# Leopold Kozeluch



## John Kiunke (Mar 25, 2016)

Probably the most underrated composer in my opinion. He and Haydn were the most popular composers in the 1780's and 90's. Any of his Piano Sonatas or Trios are well worth listening to.


----------



## Pugg (Aug 8, 2014)

I do know this one!


----------



## Art Rock (Nov 28, 2009)

I love his clarinet concertos!


----------



## Weird Heather (Aug 24, 2016)

Mozart and Haydn have overshadowed practically everyone else from their time. Fortunately, some performers have branched out and rediscovered some of the music of the numerous other composers who were active at the time.

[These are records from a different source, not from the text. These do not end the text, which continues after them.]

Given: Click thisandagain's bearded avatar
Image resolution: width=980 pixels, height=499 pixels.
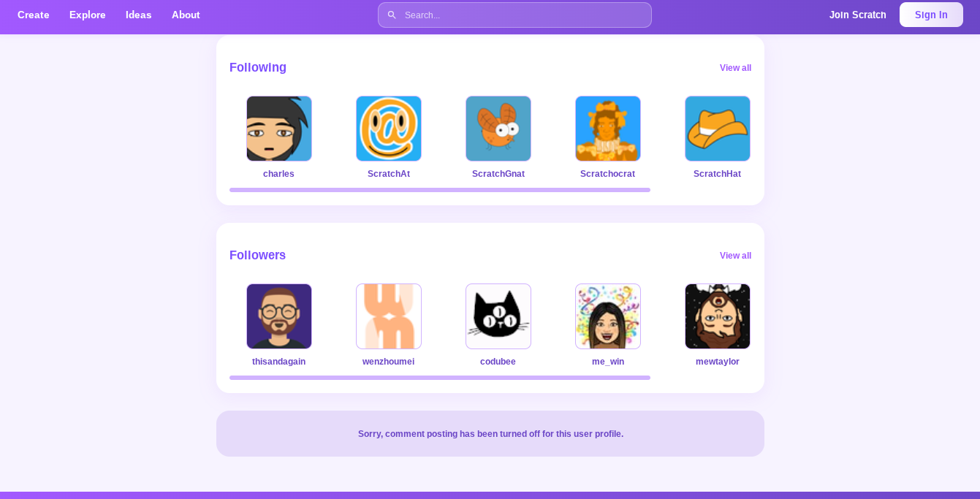Looking at the screenshot, I should 279,316.
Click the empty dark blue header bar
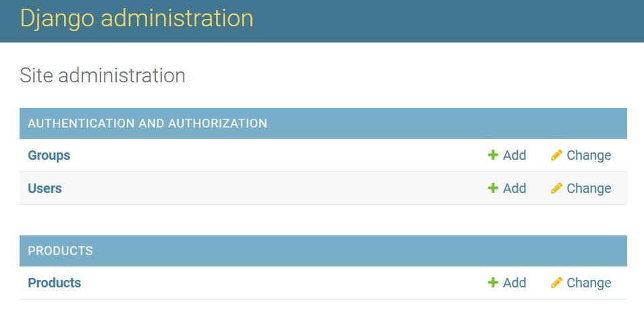 pyautogui.click(x=448, y=20)
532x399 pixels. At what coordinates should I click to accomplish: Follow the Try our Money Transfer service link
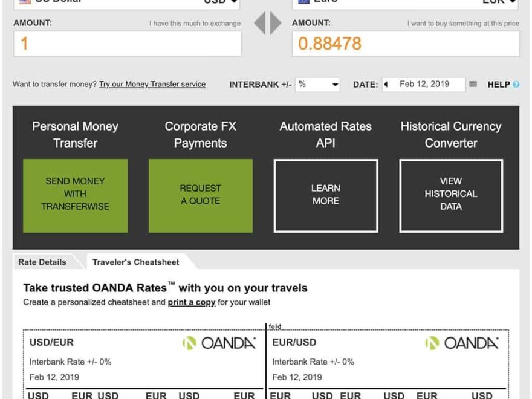[152, 85]
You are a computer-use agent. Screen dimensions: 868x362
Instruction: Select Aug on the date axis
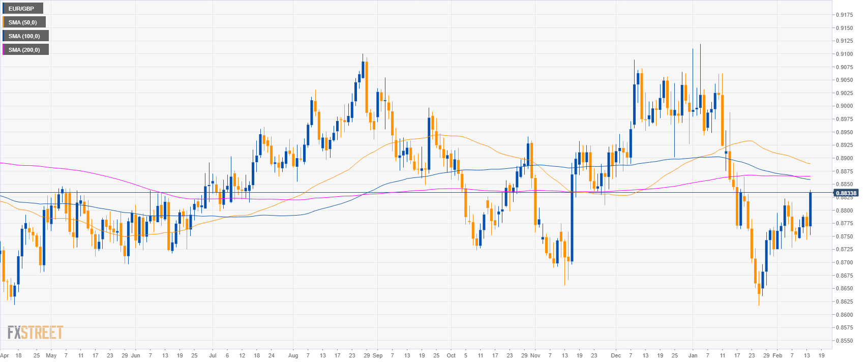pyautogui.click(x=293, y=355)
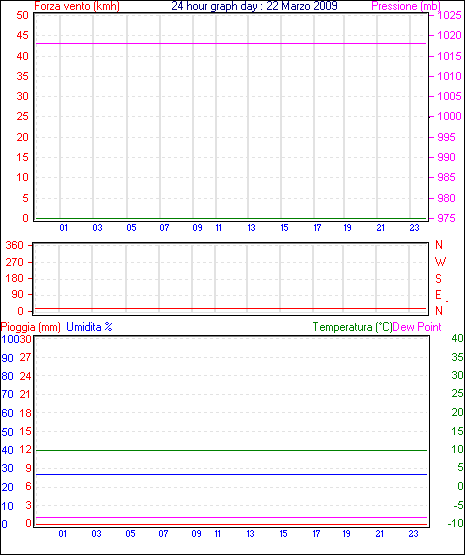Click hour 07 label under the bottom graph
Image resolution: width=467 pixels, height=559 pixels.
coord(163,534)
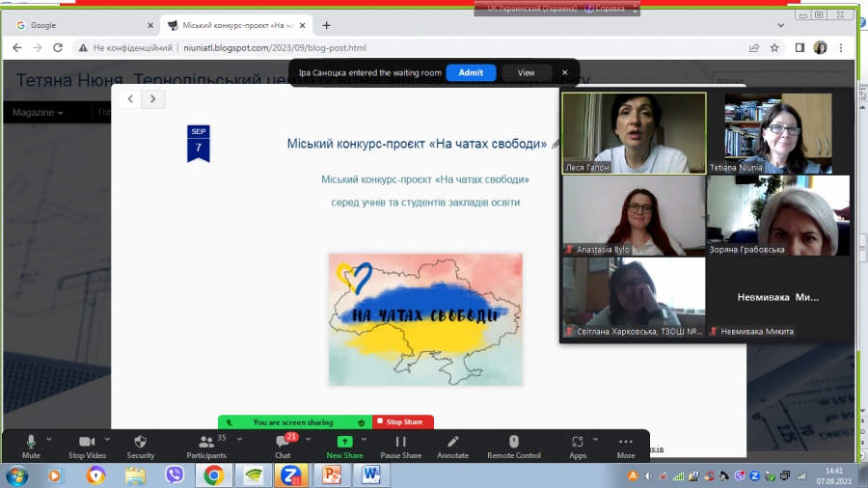Open Zoom Apps icon
Image resolution: width=868 pixels, height=488 pixels.
coord(578,443)
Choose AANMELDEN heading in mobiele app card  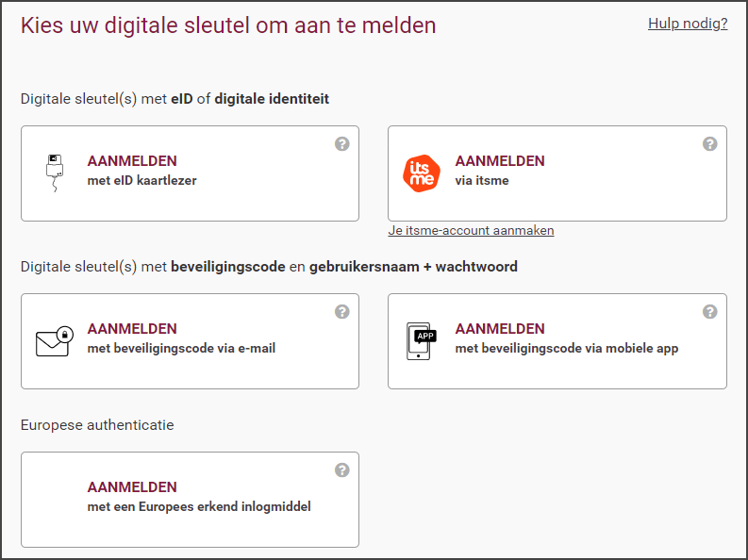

I have, so far, acquired recordings of three of Kozeluch's symphonies and a piano concerto. I find that he stands out from the crowd. His three-movement G Minor symphony is a fine example of Sturm und Drang, certainly worthy of being heard alongside Haydn's and Mozart's forays into this agitated style.


----------



## KenOC (Mar 7, 2011)

Leopold Kozeluch wasn’t universally liked. Beethoven, for example, spoke poorly of him. He is supposed to have said on Mozart's death: "Of course it's too bad about such a great genius, but it's good for us that he's dead. Because if he had lived longer, really the world would not have given a single piece of bread for our compositions."


----------



## psfrankel (Nov 5, 2016)

I'm sure I've heard his music on one of the classical stations I listen to. And I'm equally sure I assumed I was listening to Haydn or Mozart. Thanks for enlightening me! I just love discovering "the lesser knowns." It feels like I just made a great new friend. I'm especially eager to hear his G Minor Symphony mentioned by Weird Heather, above, because I love G Minor anything, or so it seems.


----------



## KenOC (Mar 7, 2011)

Kozeluch gets no respect. From an album review:


> Bohemian composer Leopold Kozeluch earned himself a negative historical reputation by putting himself forth as a rival to Haydn and Mozart; badmouthing the former to the latter, he received the retort that "even if you were to put the two of us together, you would still not produce a Haydn!" ... It's hard to disagree with a newspaper critic of the day who wrote that Kozeluch showed "great imaginative boldness" but too often offered "mere copies of ordinary life" that were "prettily dressed up like a young woman trying to please her admirers by means of flowers and ribbons."


----------



## Pugg (Aug 8, 2014)

​
This is a wonderful CD.


----------